Problem description: Retype the stretch of the listing from the line containing "The height and width of the screenshot is (450, 473)." through the end of the listing, both ends included, leaving the pictures out of your answer.

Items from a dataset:
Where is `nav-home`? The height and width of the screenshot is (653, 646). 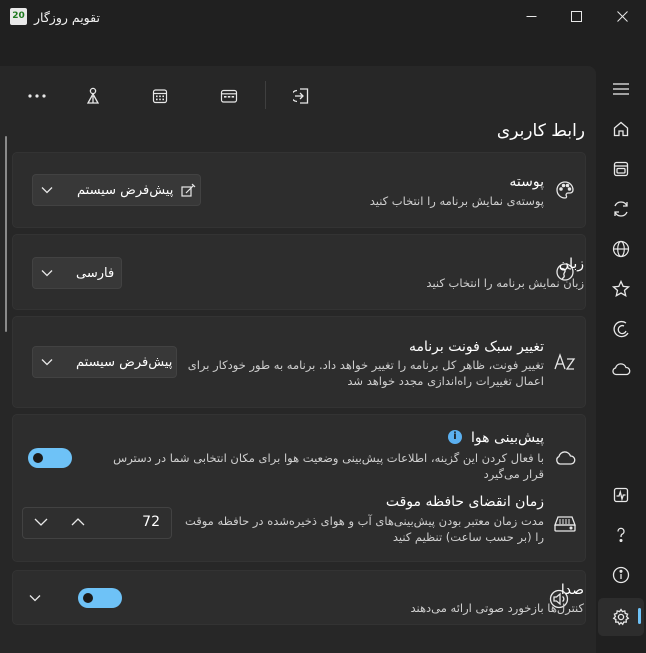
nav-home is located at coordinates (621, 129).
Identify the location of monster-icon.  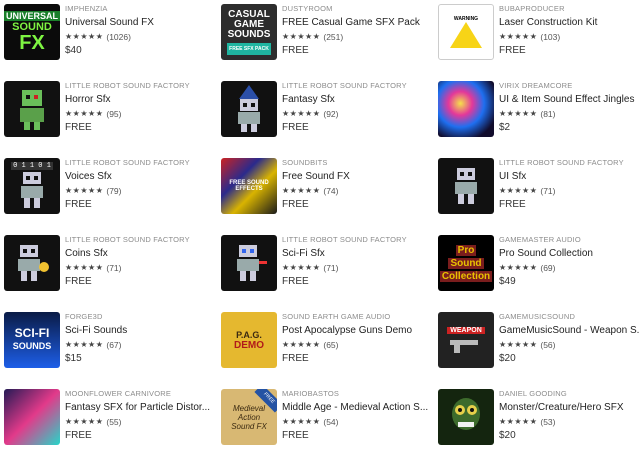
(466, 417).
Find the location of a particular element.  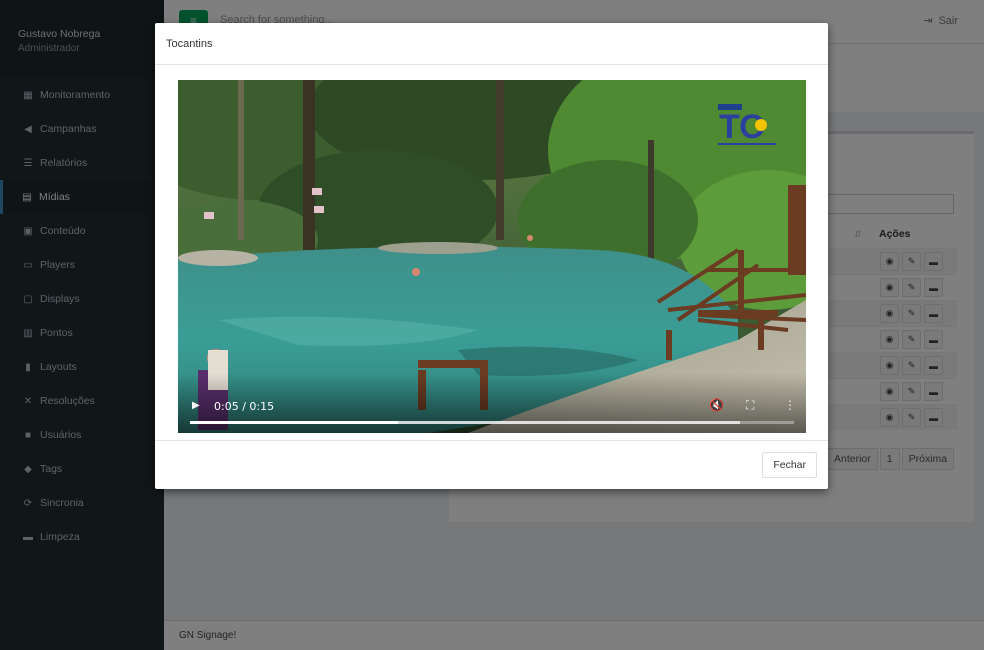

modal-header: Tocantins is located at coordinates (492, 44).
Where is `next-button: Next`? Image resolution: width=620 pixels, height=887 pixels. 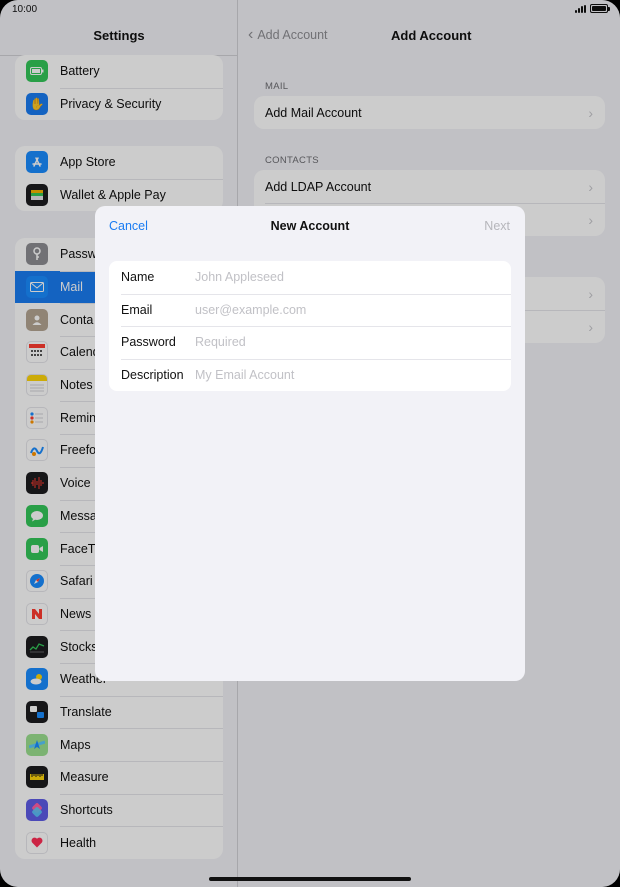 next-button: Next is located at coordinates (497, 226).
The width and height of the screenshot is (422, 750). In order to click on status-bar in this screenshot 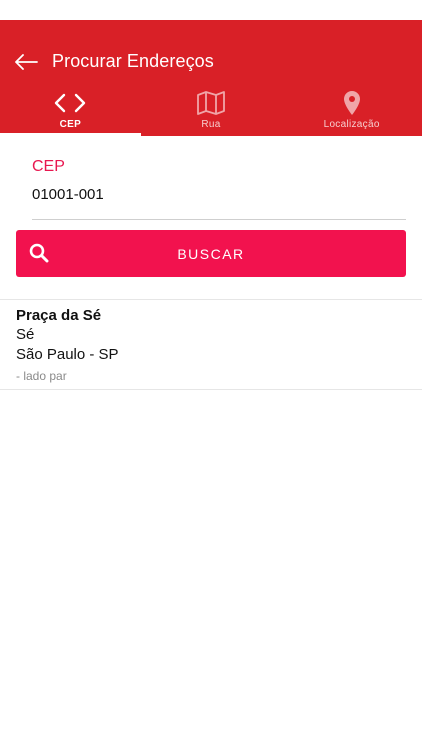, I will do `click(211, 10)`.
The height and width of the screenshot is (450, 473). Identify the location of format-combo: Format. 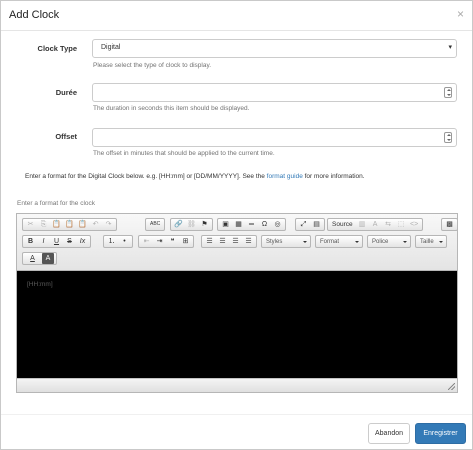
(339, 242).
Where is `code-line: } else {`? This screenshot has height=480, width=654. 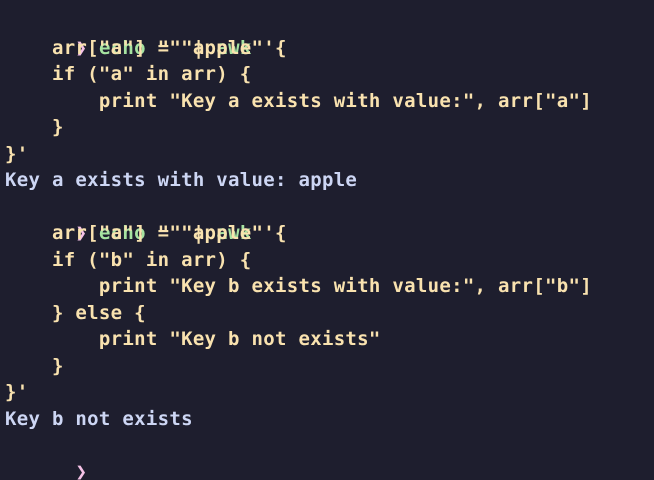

Answer space:
The height and width of the screenshot is (450, 473). Identify the location of format-combo: Format. 
(339, 242).
Where is `code-line: } else {`? This screenshot has height=480, width=654. 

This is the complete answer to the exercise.